MATERIALS PROVIDED ->
#####
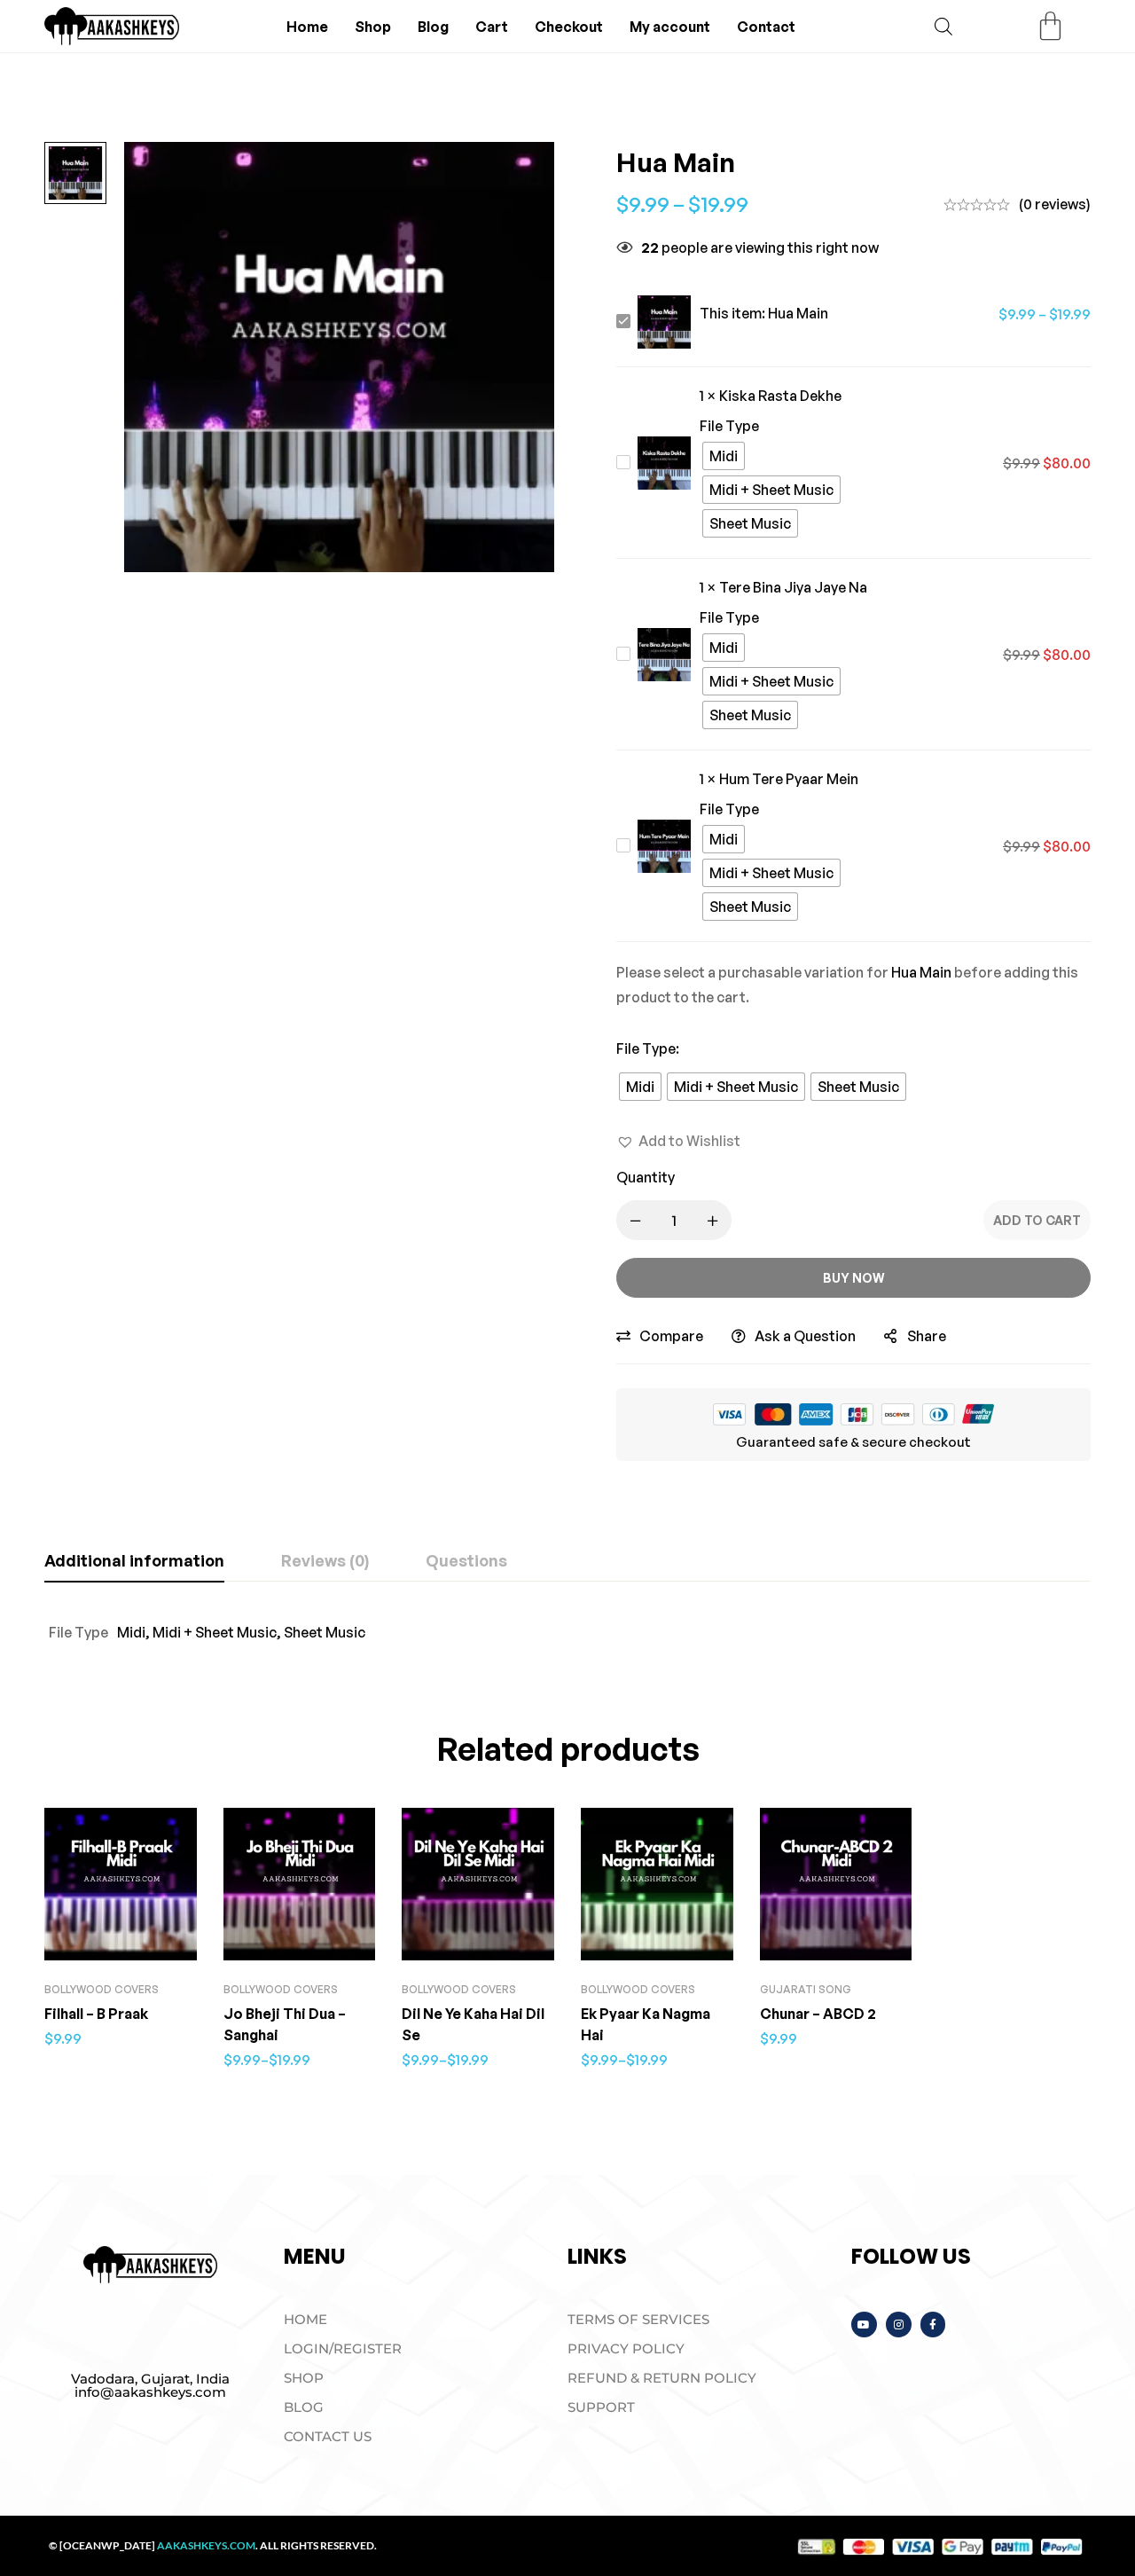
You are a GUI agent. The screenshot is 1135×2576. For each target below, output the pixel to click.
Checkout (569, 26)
#####
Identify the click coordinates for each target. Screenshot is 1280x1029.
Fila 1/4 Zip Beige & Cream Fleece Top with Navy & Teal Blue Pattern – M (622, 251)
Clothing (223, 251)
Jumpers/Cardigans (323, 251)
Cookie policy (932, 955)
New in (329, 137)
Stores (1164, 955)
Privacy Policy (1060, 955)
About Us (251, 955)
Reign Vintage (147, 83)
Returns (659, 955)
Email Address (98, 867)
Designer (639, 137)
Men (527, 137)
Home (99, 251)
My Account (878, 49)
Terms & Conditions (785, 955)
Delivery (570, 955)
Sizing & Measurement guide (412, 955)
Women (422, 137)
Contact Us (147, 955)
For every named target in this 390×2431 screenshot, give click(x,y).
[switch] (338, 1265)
#####
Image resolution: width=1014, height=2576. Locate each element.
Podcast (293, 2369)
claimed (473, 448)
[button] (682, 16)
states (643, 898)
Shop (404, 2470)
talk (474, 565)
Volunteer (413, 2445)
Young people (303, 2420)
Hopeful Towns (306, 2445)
#####
YOUR ASSIGNMENT ->
The reply should consist solely of the lines above from the one that has "About Us (251, 955)" through the one that has "[switch] (338, 1265)", reproduced exactly.

TASK ANSWER ->
About Us (251, 955)
Reign Vintage (147, 83)
Returns (659, 955)
Email Address (98, 867)
Designer (639, 137)
Men (527, 137)
Home (99, 251)
My Account (878, 49)
Terms & Conditions (785, 955)
Delivery (570, 955)
Sizing & Measurement guide (412, 955)
Women (422, 137)
Contact Us (147, 955)
For every named target in this 390×2431 screenshot, give click(x,y).
[switch] (338, 1265)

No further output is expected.